# Fragmento seleccionado
Jazmines


Santiago Gil //
Ya sé que no se estila llevar jazmines en el ojal. Lo cantaba hace muchos años María Dolores Pradera.
Ya no se estilan tantos detalles hermosos, por eso a veces dan ganas de adentrarse en una de esas fotografías en blanco y negro en la que los hombres mostraban una elegancia sin estridencias, pero casi siempre acompañada de flores y de sombreros. No se estila ser un romántico, ni detenerte a oler el azahar de los naranjos en flor o el aroma de esas flores silvestres que adornan los campos.
Cada día amo más lo bello y lo espontáneo, lo sencillo, lo que alegra la mirada sin buscar aplausos, vítores o cámaras que inmortalicen lo que es grandioso justamente por efímero y por pasajero.
Hace unas semanas, cada vez que recorría la calle Triana me terminaba tropezando a alguien con un ramo de jazmines entre sus manos.
El primer día no le di importancia, pero los siguientes ya casi vivía obsesionado por esa aparición extraña de jazmines a distintas horas y en diferentes tramos de la calle.

# Líneas
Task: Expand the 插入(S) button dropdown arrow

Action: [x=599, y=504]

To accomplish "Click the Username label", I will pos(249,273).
==
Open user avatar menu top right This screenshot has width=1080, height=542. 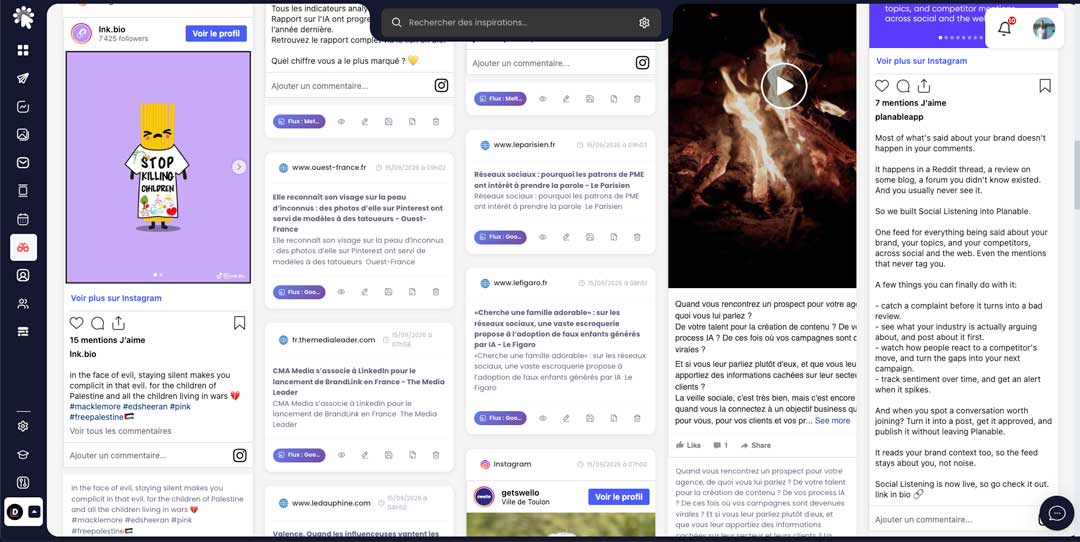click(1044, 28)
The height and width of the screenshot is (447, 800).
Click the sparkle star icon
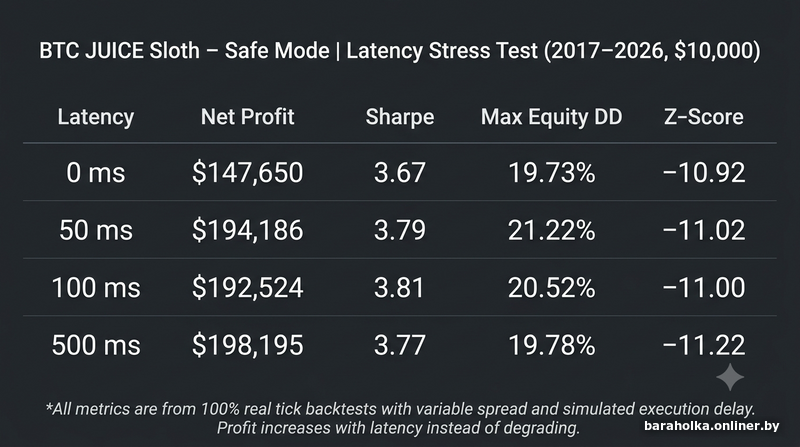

# Descripción de la tarea
En el fragmento sobre los jazmines, ¿quién cantaba que ya no se estila llevar jazmines en el ojal? Las líneas constituyen material independiente del texto.

# Respuesta
María Dolores Pradera.